第23話 すっごい急に真顔になるんですね

「うっし。それじゃあジャガイモはキロ単価で銅貨十二枚、ニンジンとカブは銅貨十五枚やな。内容に間違いなかったらここにサイン頼むで」


「えっと……はい、間違いありません。これでお願いします」


「ありがとさん。いやーこんなえぇもん仕入れられるなんて嘘みたいや、今後ともよろしゅうたのんまっせ~」


 エリーゼさんが作った契約書に隈なく目を通してサインすると、エリーゼさんは大事そうに書類を懐に仕舞って右手を差し出してきた。友好の証、ってことかな。私の方こそ集落の皆さんによくしてくれてたエリーゼさんとは仲良くしたいし、躊躇いなくその手を取る。

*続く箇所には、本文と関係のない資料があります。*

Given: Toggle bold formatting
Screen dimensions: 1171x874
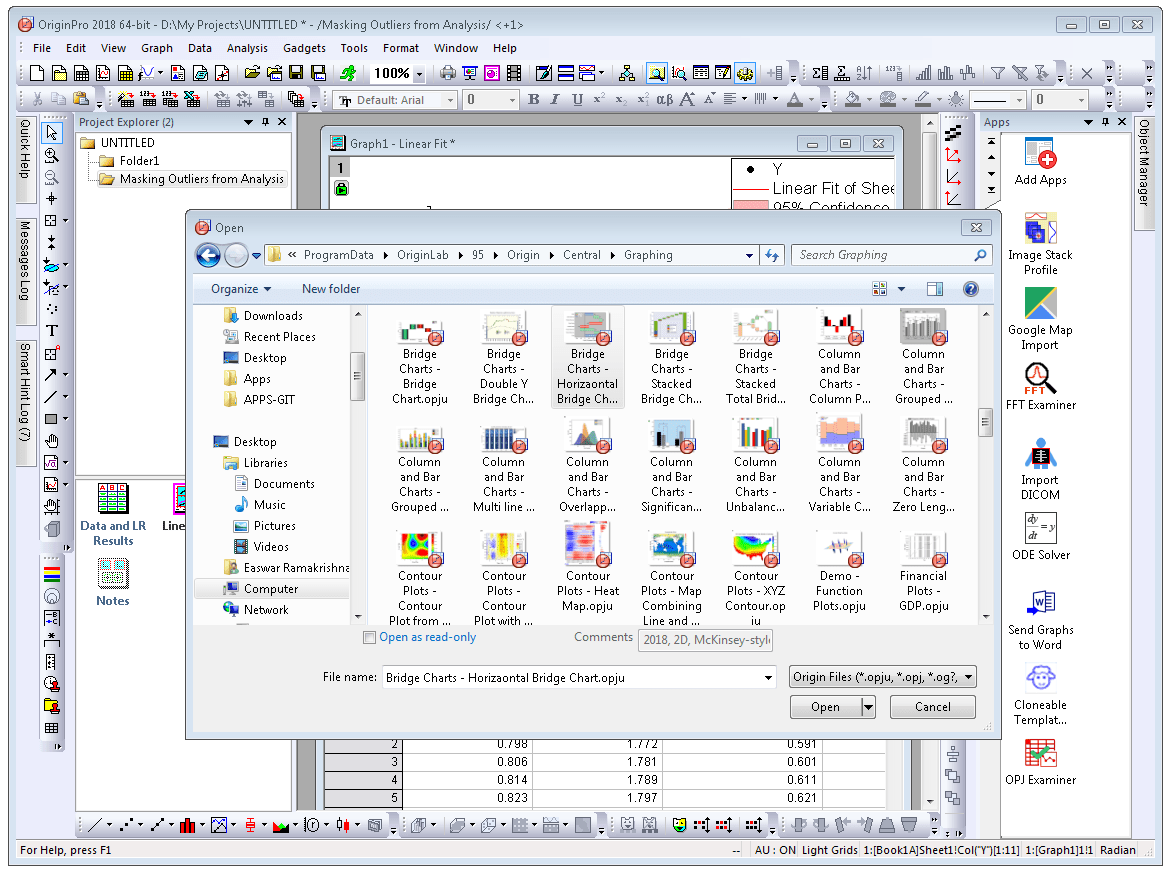Looking at the screenshot, I should [534, 99].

 ……ん? 何だろうこの感じ。なんか今までに感じたことのない魔力の流れというか、色? みたいなのを感じるんだけど……?


「なんや王女殿下、さっきの契約になんかあったか?」


「あ、いえ。こちらこそ、今後ともよろしくお願いします」


 いけないいけない、つい気が逸れちゃった。こういうのつい気になっちゃうんだよね、もうちょっと時間があるときにゆっくり確認させてもらおう。

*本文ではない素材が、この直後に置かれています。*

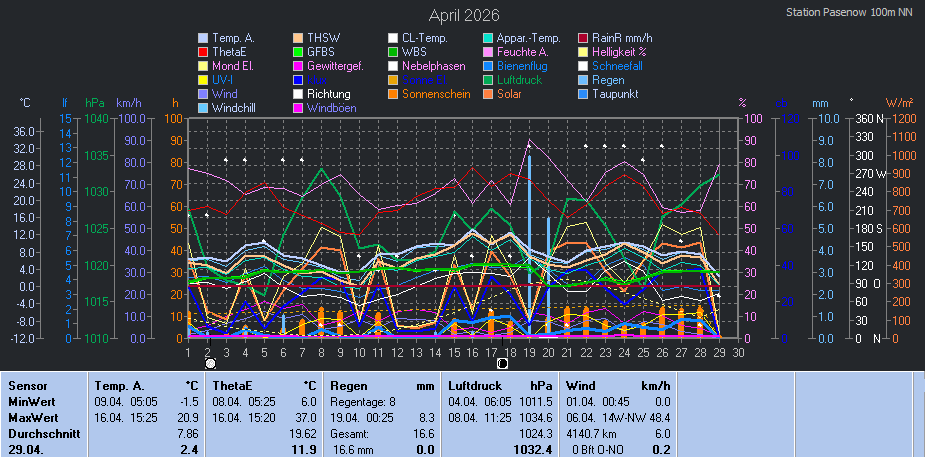Click the Temp. A. legend color square
This screenshot has width=925, height=457.
(204, 38)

 そんなこんなで、領民の皆さんに手伝ってもらって麦五俵と野菜類をエリーゼさんの馬車に積み込む。引き換えにいただいた銀貨を各家庭に分配して、お仕事完了だ。


「すげぇ……これ、俺らの金なんだよな……?」


「まさか、支援金以外でお金をいただける日が来るなんて……」


 配った銀貨をしげしげと眺めたり、感慨深げに握り締めたりしている領民の皆さんを見ていると、【目覚まし】をやった甲斐があったなぁって思う。……良かった。私、ちょっとは役に立てたかな。


「いひひっ、これはめちゃくちゃ儲けになるでぇ♪ いくらで売れるか楽しみやなぁ♪ 今まで散々馬鹿にしてくれたやつらの驚く顔が目に浮かぶでぇ♪」


 ついでにエリーゼさんが物凄く黒い顔で笑ってた。……うん、見なかったことにしよう。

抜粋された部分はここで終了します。